Vielleicht gibt’s den positiven Twist am Ende auch gar nicht. Vielleicht wird nie wieder „alles gut“, nie wieder alles einfach. Muttersein ist wie eine Hängematte: Man stellt sich das so schön vor. Aber oft ist es verflucht schwer, überhaupt in das Ding reinzukommen und dann schaukelt es gar nicht so bequem wie gedacht. Man muss was tun, um es in Schwung zu halten, hängenlassen ist nicht.

Oder doch? Vielleicht sollten wir uns einfach mehr hängenlassen. Vielleicht ist das der Schlüssel.

Als punkiger Teenager hatte ich einen Button mit der Aufschrift „eat well – stay fit – die anyway„. Das klingt viel übrigens pessimistischer als es eigentlich ist. Machen. Sein lassen. Leben. Eat, Pray, Love – whatever. Gar nicht übel, der Gedanke, oder? Die Erde dreht sich ohnehin weiter (lassen wir ihren Zustand mal dahingestellt), wir lieben unsere Kinder trotzdem bis zum Mond, und wir versuchen das Beste. Ist das nicht genug?

[Ich gebe zu, dass mir die Idee mit der Hängematte erst kam als ich nach einem brauchbaren Beitragsbild gesucht habe.
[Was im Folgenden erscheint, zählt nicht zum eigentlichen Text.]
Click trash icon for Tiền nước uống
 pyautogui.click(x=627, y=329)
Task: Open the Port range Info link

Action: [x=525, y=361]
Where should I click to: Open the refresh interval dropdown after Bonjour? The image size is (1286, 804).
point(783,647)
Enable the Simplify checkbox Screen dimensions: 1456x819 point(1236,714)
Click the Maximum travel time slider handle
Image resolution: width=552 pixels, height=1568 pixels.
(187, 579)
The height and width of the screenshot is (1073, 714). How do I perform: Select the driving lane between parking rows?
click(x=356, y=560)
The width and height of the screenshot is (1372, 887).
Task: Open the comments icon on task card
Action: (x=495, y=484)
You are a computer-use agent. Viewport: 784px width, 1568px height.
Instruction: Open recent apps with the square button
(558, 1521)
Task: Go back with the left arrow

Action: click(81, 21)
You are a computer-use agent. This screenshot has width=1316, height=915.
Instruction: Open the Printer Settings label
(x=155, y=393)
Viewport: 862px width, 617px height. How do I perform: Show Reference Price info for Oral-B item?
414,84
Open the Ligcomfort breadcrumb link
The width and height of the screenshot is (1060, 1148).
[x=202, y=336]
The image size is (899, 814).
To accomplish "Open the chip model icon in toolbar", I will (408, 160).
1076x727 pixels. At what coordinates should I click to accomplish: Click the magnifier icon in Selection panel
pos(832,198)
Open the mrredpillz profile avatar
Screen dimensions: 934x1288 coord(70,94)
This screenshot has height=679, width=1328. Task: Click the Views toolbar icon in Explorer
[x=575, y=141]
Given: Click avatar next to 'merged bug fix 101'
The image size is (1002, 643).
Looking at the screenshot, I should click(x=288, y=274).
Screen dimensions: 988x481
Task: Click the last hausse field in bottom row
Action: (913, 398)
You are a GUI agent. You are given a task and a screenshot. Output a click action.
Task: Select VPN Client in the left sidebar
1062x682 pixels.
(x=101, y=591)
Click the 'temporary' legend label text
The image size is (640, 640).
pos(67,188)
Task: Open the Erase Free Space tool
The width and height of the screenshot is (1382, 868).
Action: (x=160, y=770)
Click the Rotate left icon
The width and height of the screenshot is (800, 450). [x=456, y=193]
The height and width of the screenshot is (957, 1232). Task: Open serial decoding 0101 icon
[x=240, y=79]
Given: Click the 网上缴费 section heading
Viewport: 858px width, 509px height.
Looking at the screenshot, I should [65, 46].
Und ich liebe Hängematten. Sie sehen meist toller aus als sie bequem sind, aber ich probiere es trotzdem immer wieder. Manchmal breche ich mir fast einen ab, weil ich denke, dass es nur mit Schaukeln perfekt ist, aber manchmal kann ich auch einfach eine Millisekunde des Lebens genießen. Und wenn ich so drüber nachdenke, ist es diese Milisekunde, an die ich mich noch ewig erinnere – nicht der Kampf, sondern dieser eine winzige Moment.]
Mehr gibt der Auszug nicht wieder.